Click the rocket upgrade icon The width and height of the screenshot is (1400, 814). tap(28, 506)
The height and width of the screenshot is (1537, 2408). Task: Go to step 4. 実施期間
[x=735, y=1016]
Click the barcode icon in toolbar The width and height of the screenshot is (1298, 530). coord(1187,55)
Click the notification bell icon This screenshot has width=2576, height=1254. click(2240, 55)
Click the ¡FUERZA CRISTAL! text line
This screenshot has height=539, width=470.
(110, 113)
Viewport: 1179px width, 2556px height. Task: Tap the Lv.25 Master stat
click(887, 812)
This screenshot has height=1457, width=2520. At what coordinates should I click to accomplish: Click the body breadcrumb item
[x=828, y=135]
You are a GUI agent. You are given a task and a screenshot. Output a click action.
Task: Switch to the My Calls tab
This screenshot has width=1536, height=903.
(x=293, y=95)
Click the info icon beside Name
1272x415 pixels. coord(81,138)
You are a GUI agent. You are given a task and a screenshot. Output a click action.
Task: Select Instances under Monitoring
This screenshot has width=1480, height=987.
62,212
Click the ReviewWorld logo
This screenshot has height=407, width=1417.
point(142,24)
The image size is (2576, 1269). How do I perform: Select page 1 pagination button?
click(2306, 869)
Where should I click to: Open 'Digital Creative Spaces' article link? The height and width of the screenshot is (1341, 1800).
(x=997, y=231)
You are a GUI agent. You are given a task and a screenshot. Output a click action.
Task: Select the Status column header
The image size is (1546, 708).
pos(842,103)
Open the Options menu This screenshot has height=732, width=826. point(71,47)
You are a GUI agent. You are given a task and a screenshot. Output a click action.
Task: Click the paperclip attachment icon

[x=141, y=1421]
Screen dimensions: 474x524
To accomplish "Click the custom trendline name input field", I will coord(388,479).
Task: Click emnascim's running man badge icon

Prompt: Recast the entries as a JSON list of strings, one string per line with blank lines left out, starting with the line that contains "Click the barcode" and going on through the line that contains "click(887, 812)".

Output:
[
  "Click the barcode icon in toolbar The width and height of the screenshot is (1298, 530). coord(1187,55)",
  "Click the notification bell icon This screenshot has width=2576, height=1254. click(2240, 55)",
  "Click the ¡FUERZA CRISTAL! text line",
  "This screenshot has height=539, width=470.",
  "(110, 113)",
  "Viewport: 1179px width, 2556px height. Task: Tap the Lv.25 Master stat",
  "click(887, 812)"
]